A standard on low bit rate coding for mono or stereo audio signals was established by MPEG-1 Audio, published under ISO-IEC/JTC1 SC29 11172-3, entitled “Coding of Moving Pictures and Associated Audio for Digital Storage Media at up to About 1.5 Mbits”, and the disclosure of that document is incorporated herein by reference. MPEG-2 Audio (ISO/IEC 13818-3) provides the extension to 3/2 multichannel audio and an optional low frequency enhancement channel (LFE). The audio part of the standard, ISO/IEC 11172-3, defines three algorithms, Layer 1, 2 and 3 for coding PCM audio signals. MPEG-2 (Multichannel) also defines Layer 1, 2, and 3 algorithms.
The MPEG audio encoder processes a digital audio signal and produces a compressed bitstream for transmission or storage.
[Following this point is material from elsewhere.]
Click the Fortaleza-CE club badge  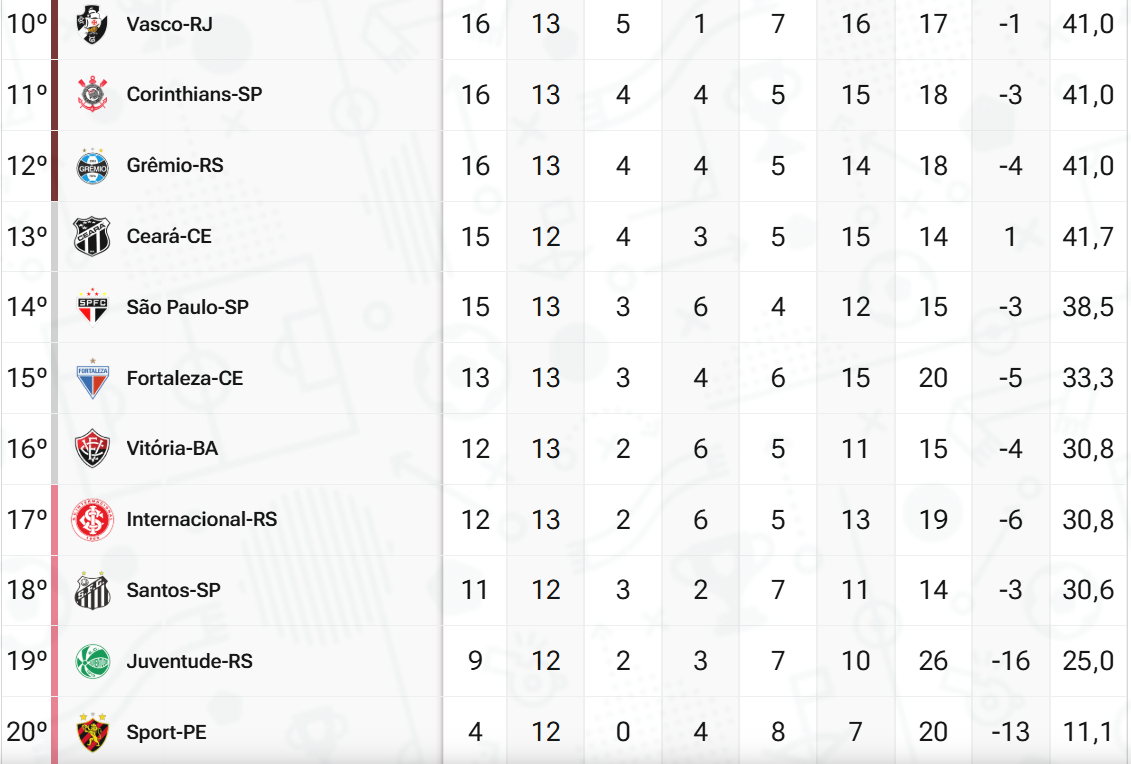click(93, 378)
The encoder algorithm is not standardised, and may use various means for encoding such as estimation of the auditory masking threshold, quantisation, and scaling. However, the encoder output must be such that a decoder conforming to the above-mentioned standards specification will produce audio suitable for the intended application.
The decoder, subject to the application-dependent parameters, accepts the compressed audio bitstream in the defined syntax, decodes the data elements and uses the information to produce digital audio output, also according to the defined standard. The decoder first unpacks the received bitstream to recover the encoded audio information frame by frame.
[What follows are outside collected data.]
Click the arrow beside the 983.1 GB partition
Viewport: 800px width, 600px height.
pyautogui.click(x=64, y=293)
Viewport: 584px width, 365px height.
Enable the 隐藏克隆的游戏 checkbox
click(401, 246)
After the process of frame unpacking, the decoder performs an inverse quantisation (expansion process) and feeds a sub-band synthesis filter bank with a set of 32 scaled-up sub-band samples in order to reconstruct the output PCM audio signals. The sub-band filter banks used for Layer 1 and Layer 2 of MPEG 1 audio decoder and Layer 1 and Layer 2 of MPEG2 (Multichannel extension) audio decoder, are the same.
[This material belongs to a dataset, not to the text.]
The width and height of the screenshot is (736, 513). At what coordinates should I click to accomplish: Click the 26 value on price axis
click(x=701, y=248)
The sub-band synthesis filter is one of the most computationally intensive blocks of the MPEG audio decoder. Sub-band filtering is performed for each sub-band in a frame and for every channel. Any reduction in its computational requirements thus enables less complexity and reduced cost of decoding.
BRIEF SUMMARYIn accordance with the present invention there is provided a method of decoding digital audio data, comprising the steps of obtaining an input sequence of data elements representing encoded audio samples, calculating an array of sum data and an array of difference data using selected data elements from the input sequence, calculating a first sequence of output values using the array of sum data, calculating a second sequence of output values using the array of difference data and forming decoded audio signals from the first and second sequences of output data.
Preferably, the array of sum data is obtained by adding together respective first and second data elements from the input sequence, the first and second data elements being selected from mutually exclusive sub-sequences of the input sequence. Furthermore, the array of difference data is preferably obtained by subtracting respective first data elements from corresponding second data elements of the input sequence, the first and second data elements being selected from mutually exclusive sub-sequences of the input sequence.
In one form of the invention the step of calculating an array of sum data and an array of difference data comprises dividing the input data sequence into first and second equal sized sub-sequences, the first sub-sequence comprising the high order data elements of the input sequence and the second sub-sequence comprising the low order data elements of the input sequence, calculating the array of sum data by adding together each respective data element of the first sub-sequence with a respective corresponding data element of the second sub-sequence, and calculating the array of difference data by subtracting each respective data element of the first subsequence from a respective corresponding data element of the second sub-sequence.
The invention also provides method of decoding a sequence of m, m an even positive integer, input digital audio data samples S[k], where k=0, 1, . . . (m−1), to produce a set of n, an even positive integer, output audio data samples V[i]. where i=0, 1, . . . (n−1), comprising the steps of:
a) calculating an array of sum data SADD[k] according to
SADD[k]=S[k]+S[m−1−k] for k=0, 1, . . . (m/2−1)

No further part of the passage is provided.